Manhattan’s new Church of Earthalujah is perhaps the most striking—though hardly rare—expression of this new religion. Its leader, the Rev. Billy, outlined the church’s purpose and practices in this recent interview.
Asked about influences in his life, Rev. Billy reminisced on the importance of his high school creative writing teacher:
I moved to the East Coast with his family for a bit to get out of a tough Midwestern Calvinist situation.
The tenets of the Church of Earthalujah are based on the view that:
…these freak storms and tsunamis and flocks of blackbirds are not a coincidence—it’s the Earth talking to us.
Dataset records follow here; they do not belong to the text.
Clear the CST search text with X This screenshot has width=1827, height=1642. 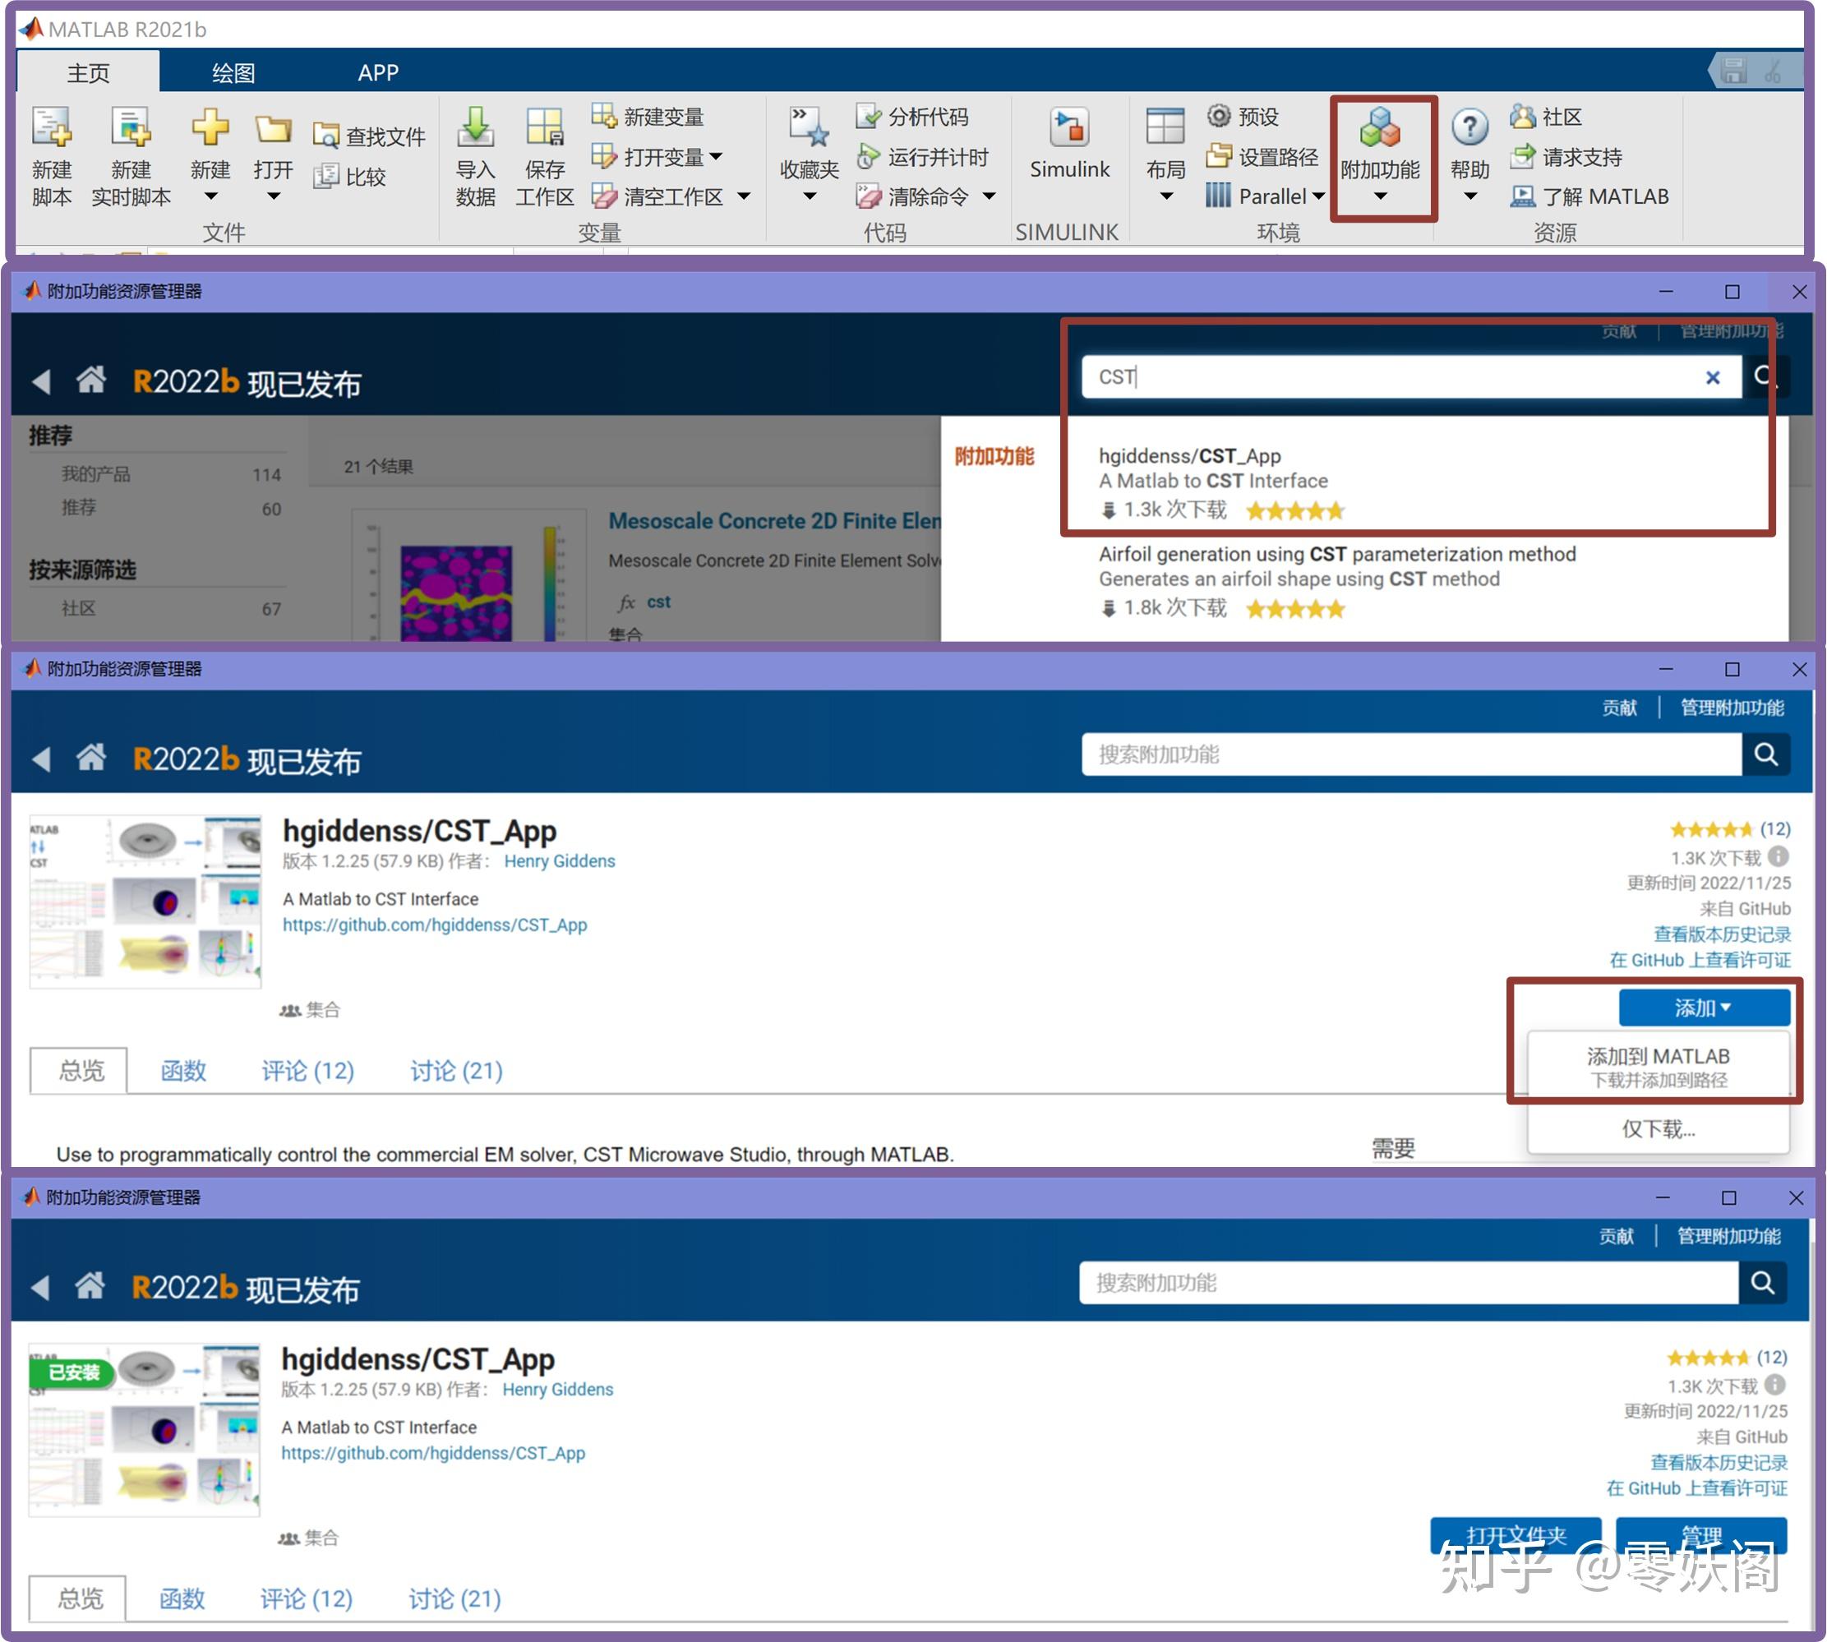click(x=1712, y=378)
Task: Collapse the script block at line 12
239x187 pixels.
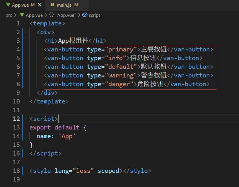Action: (25, 119)
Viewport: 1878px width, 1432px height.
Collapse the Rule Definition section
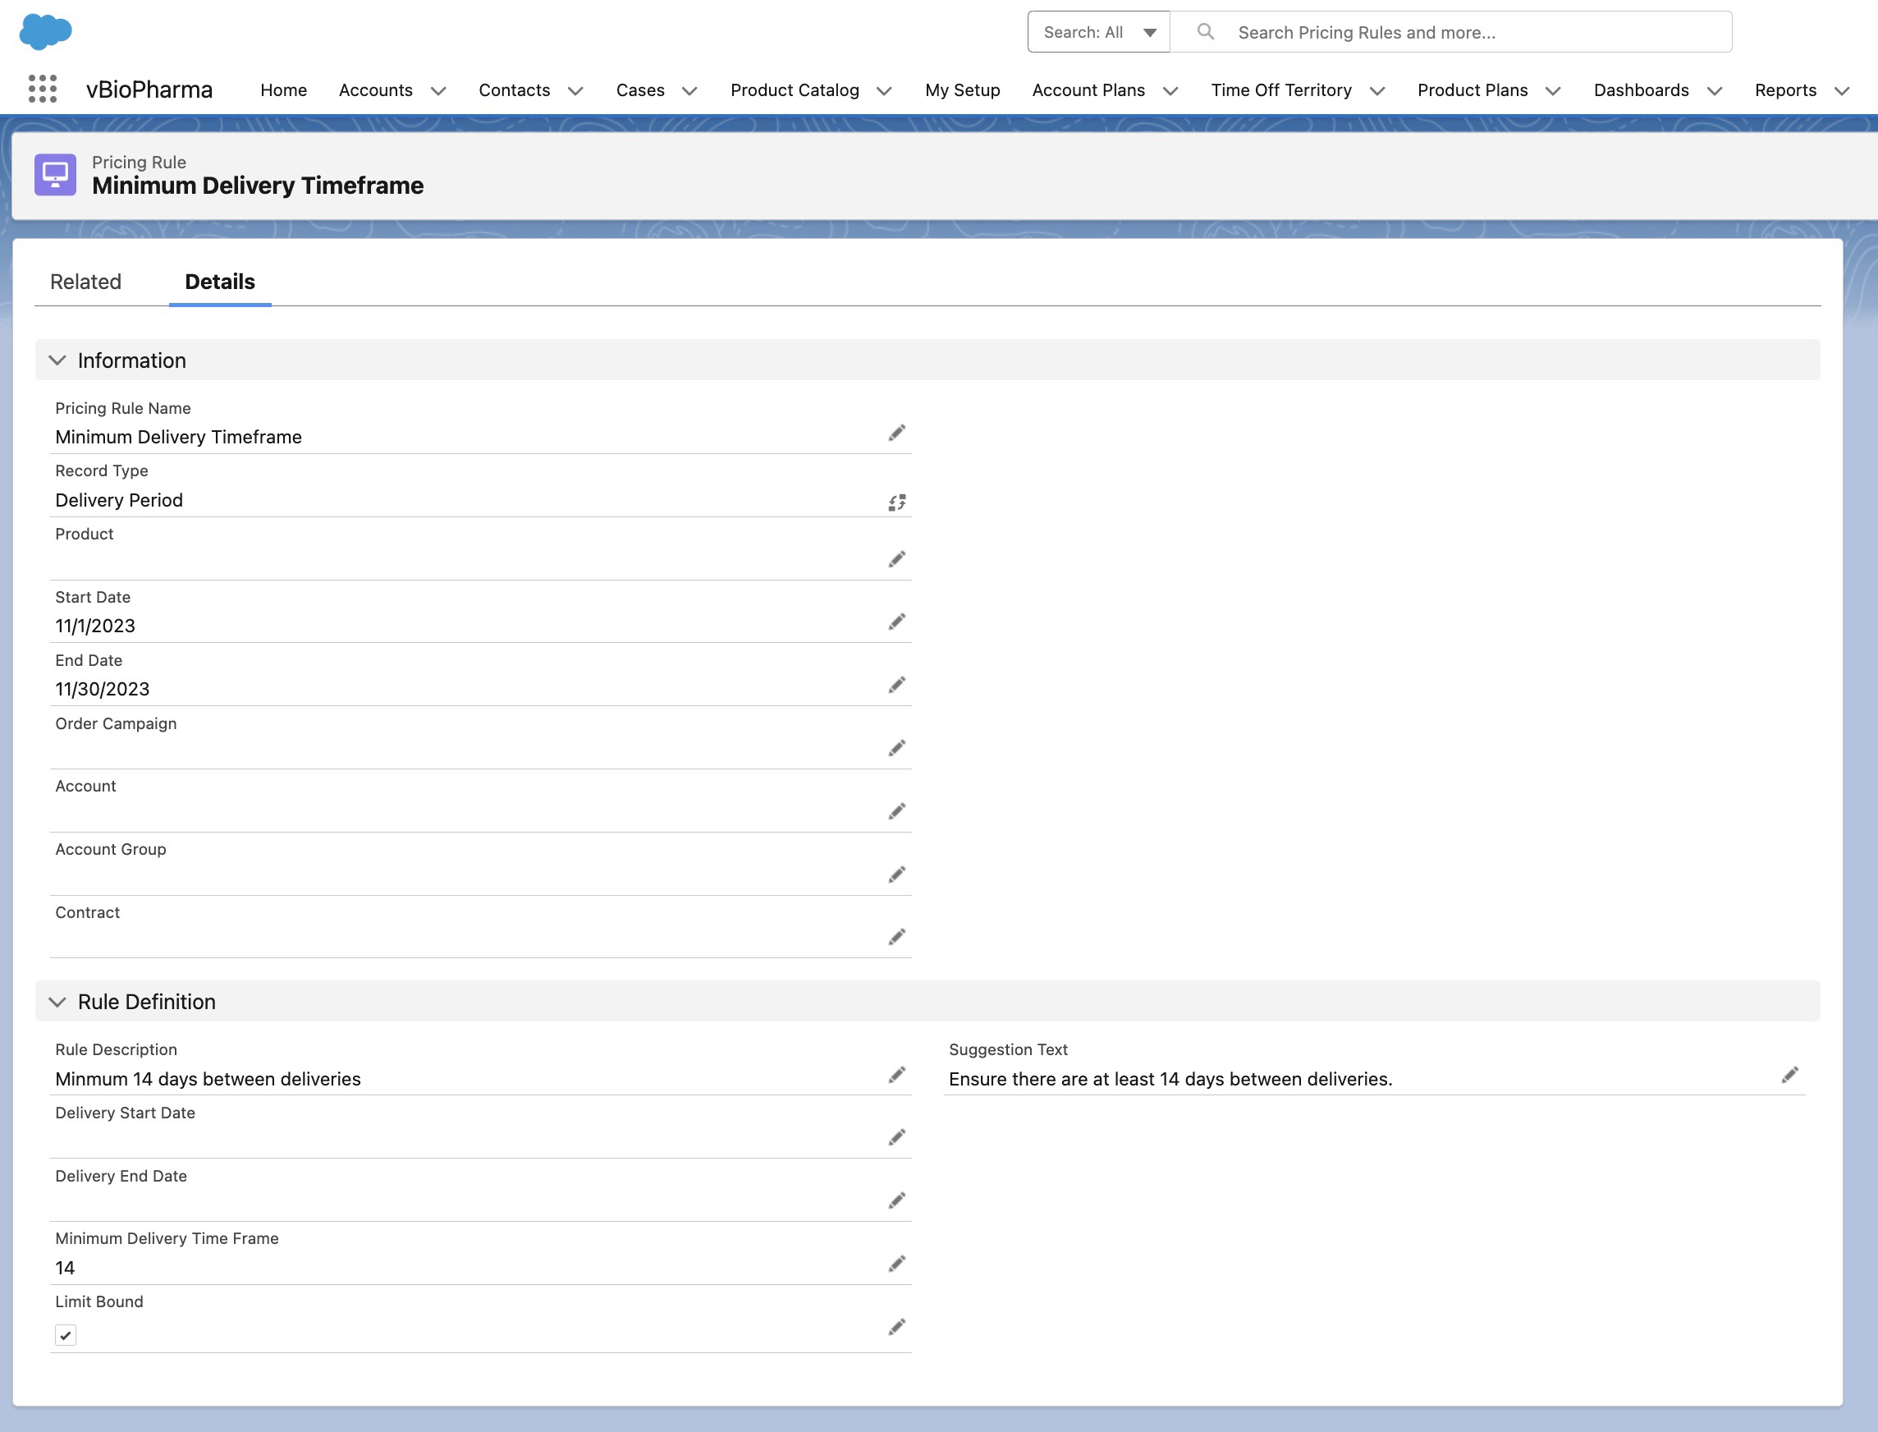click(57, 1002)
The Earth’s physical systems are in revolt.
Their faith is practiced both in church:
Every Sunday we have a devil and a saint, and the holy writ is the Earth. We have sermons and songs. Scientists give talks.
And on the street:
Friends give us soil from mountains that have been strip-mined and we go into bank lobbies like Chase and Union Bank as if we’ve been invited by an art curator and we sculpt dirt peaks and sing, then exorcise the demon out of the ATMs.
One might be tempted to laugh off such “performance art,” were it not that so many apparently find such tactics absolutely mesmerizing:
…we talked to many middle managers in the lobby at JP Morgan, and now that bank is in negotiations with Rainforest Action Network in San Francisco over their environmental policies.
When corporate policy—not to mention international economic and public policy—is based on faith over fact, may Heaven help us all.